▶ Material provided:
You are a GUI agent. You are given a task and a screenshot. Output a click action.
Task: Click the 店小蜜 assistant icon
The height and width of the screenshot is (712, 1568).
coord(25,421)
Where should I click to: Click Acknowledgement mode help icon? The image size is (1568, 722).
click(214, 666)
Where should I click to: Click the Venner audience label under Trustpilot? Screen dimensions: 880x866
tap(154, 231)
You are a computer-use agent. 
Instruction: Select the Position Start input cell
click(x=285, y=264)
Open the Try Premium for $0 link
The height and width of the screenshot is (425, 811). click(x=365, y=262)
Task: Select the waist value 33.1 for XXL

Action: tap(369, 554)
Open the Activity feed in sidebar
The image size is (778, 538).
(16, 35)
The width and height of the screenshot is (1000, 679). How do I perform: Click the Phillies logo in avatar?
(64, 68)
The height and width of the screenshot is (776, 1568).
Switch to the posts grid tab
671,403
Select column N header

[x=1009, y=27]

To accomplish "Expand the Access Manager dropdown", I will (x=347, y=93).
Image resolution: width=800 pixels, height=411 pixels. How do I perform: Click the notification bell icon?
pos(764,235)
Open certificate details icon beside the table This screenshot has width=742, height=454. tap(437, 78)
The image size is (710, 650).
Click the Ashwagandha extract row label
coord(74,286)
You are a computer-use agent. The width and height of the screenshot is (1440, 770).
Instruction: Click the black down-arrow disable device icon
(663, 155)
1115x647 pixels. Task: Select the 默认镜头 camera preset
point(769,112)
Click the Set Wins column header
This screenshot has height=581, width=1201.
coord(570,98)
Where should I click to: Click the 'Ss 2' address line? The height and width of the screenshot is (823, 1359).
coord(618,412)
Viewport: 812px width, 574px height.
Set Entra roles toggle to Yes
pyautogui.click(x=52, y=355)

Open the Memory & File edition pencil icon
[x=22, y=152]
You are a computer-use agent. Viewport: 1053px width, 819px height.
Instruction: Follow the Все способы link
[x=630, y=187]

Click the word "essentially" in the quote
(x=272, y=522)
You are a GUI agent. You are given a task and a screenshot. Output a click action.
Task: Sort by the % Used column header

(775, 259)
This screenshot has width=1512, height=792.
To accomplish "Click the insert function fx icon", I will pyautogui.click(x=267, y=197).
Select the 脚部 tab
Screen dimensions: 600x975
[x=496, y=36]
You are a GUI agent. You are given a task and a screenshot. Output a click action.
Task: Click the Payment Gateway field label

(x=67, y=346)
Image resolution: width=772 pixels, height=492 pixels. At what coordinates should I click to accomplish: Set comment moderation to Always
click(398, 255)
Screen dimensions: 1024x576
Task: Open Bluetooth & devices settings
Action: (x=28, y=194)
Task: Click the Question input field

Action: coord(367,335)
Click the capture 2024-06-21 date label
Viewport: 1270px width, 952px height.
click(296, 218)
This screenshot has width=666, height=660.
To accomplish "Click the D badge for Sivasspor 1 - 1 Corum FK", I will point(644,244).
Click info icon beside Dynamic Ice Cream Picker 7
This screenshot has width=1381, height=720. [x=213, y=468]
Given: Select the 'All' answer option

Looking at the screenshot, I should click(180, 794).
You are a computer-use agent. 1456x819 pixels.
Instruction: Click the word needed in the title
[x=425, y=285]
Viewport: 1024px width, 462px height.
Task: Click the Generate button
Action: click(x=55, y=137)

▶ Task goal: For every line of the data above that contains "computer", copy that line.

▶ Response to the exercise:
You are a computer-use agent. 
You are a computer-use agent. The width and height of the screenshot is (1440, 770).
You are a computer-use agent. Viewport: 1053px width, 819px height.
You are a computer-use agent. 1456x819 pixels.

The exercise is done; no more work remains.